TASK STATEMENT
In the entries that follow, find the line containing "You are a computer-use" and the line containing "Where should I", then retype exactly the lines from the first through the second, pictures excluded.

RECORDS
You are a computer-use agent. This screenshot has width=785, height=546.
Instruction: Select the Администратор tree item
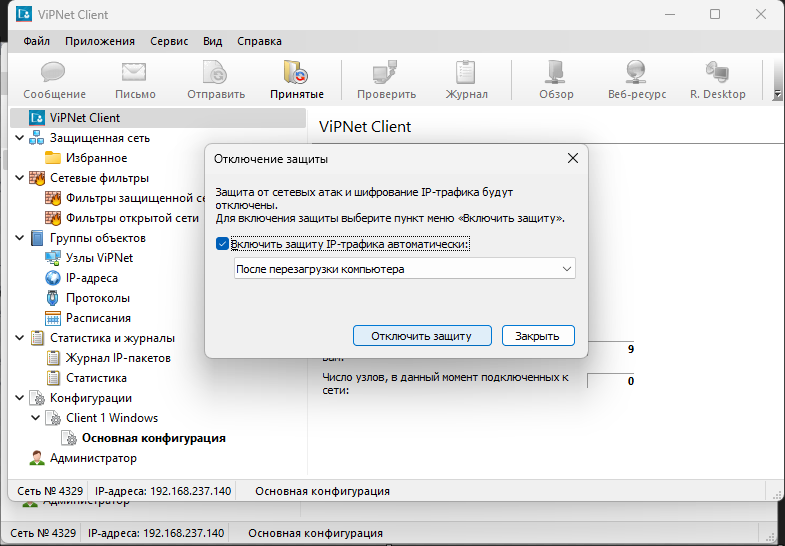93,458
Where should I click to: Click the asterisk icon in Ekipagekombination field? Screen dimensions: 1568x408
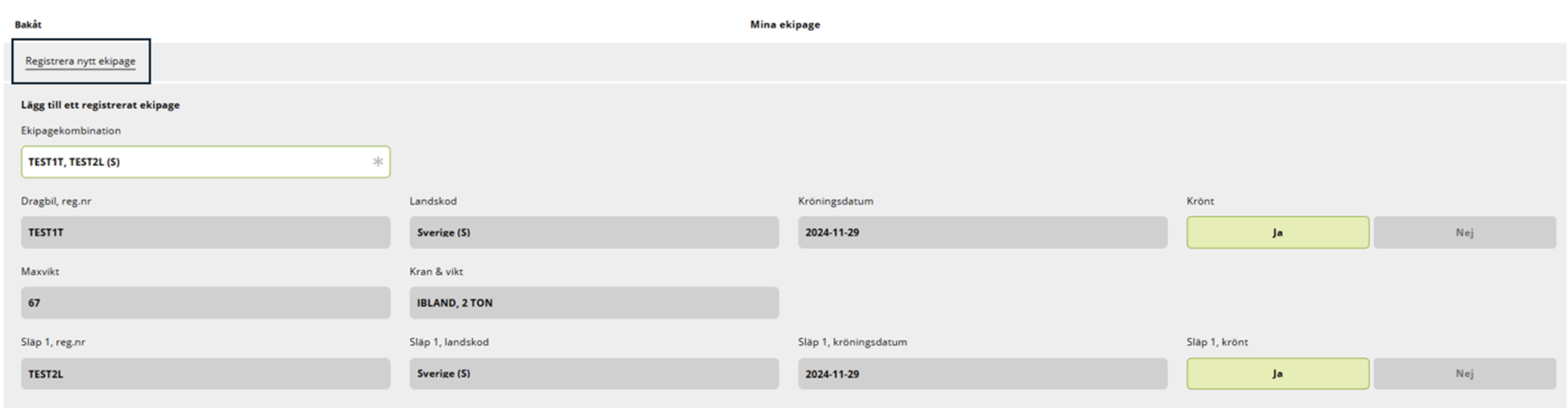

---

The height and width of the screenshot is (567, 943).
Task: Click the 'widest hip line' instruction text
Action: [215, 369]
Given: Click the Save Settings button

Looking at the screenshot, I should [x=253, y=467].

SOLUTION TO THE PROBLEM
You are a computer-use agent. This screenshot has width=785, height=546.
Instruction: Select the Администратор tree item
93,458
Where should I click to: Click the asterisk icon in Ekipagekombination field? Screen dimensions: 1568x408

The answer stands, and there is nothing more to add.